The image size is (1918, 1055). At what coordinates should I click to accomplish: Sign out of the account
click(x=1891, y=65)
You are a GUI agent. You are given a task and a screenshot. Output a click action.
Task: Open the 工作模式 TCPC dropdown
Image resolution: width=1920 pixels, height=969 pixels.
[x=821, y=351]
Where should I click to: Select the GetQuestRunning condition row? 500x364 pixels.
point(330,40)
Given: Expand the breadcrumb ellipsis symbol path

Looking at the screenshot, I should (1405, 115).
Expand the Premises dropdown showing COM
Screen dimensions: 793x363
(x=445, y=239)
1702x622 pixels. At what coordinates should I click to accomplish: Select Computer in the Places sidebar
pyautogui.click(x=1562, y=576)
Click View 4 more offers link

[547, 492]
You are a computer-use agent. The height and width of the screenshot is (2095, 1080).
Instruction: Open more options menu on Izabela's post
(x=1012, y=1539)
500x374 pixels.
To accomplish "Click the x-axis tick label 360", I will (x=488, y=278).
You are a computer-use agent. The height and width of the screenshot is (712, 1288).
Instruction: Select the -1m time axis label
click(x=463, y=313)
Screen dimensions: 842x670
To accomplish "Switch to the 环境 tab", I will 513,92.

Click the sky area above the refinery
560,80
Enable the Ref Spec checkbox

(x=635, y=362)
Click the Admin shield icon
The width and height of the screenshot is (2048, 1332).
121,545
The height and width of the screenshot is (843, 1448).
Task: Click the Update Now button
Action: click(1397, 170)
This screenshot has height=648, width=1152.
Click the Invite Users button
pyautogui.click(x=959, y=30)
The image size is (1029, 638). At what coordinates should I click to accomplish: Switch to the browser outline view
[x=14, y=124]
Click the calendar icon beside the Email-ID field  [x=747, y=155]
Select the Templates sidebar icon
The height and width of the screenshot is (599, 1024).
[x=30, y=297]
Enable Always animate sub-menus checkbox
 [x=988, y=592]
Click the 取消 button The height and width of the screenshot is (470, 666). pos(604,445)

===============

Reproduce all of the material above line for line, with no changes.

The image size is (1918, 1055). At what coordinates should I click to accomplish: Sign out of the account
click(x=1891, y=65)
You are a GUI agent. You are given a task and a screenshot. Output a click action.
Task: Open the 工作模式 TCPC dropdown
Image resolution: width=1920 pixels, height=969 pixels.
[x=821, y=351]
Where should I click to: Select the GetQuestRunning condition row? 500x364 pixels.
point(330,40)
Given: Expand the breadcrumb ellipsis symbol path

Looking at the screenshot, I should (1405, 115).
Expand the Premises dropdown showing COM
Screen dimensions: 793x363
(x=445, y=239)
1702x622 pixels. At what coordinates should I click to accomplish: Select Computer in the Places sidebar
pyautogui.click(x=1562, y=576)
Click View 4 more offers link

[547, 492]
You are a computer-use agent. The height and width of the screenshot is (2095, 1080).
Instruction: Open more options menu on Izabela's post
(x=1012, y=1539)
500x374 pixels.
To accomplish "Click the x-axis tick label 360", I will (x=488, y=278).
You are a computer-use agent. The height and width of the screenshot is (712, 1288).
Instruction: Select the -1m time axis label
click(x=463, y=313)
Screen dimensions: 842x670
To accomplish "Switch to the 环境 tab", I will 513,92.

Click the sky area above the refinery
560,80
Enable the Ref Spec checkbox

(x=635, y=362)
Click the Admin shield icon
The width and height of the screenshot is (2048, 1332).
121,545
The height and width of the screenshot is (843, 1448).
Task: Click the Update Now button
Action: click(1397, 170)
This screenshot has height=648, width=1152.
Click the Invite Users button
pyautogui.click(x=959, y=30)
The image size is (1029, 638). At what coordinates should I click to accomplish: Switch to the browser outline view
[x=14, y=124]
Click the calendar icon beside the Email-ID field  [x=747, y=155]
Select the Templates sidebar icon
The height and width of the screenshot is (599, 1024).
[x=30, y=297]
Enable Always animate sub-menus checkbox
 [x=988, y=592]
Click the 取消 button The height and width of the screenshot is (470, 666). pos(604,445)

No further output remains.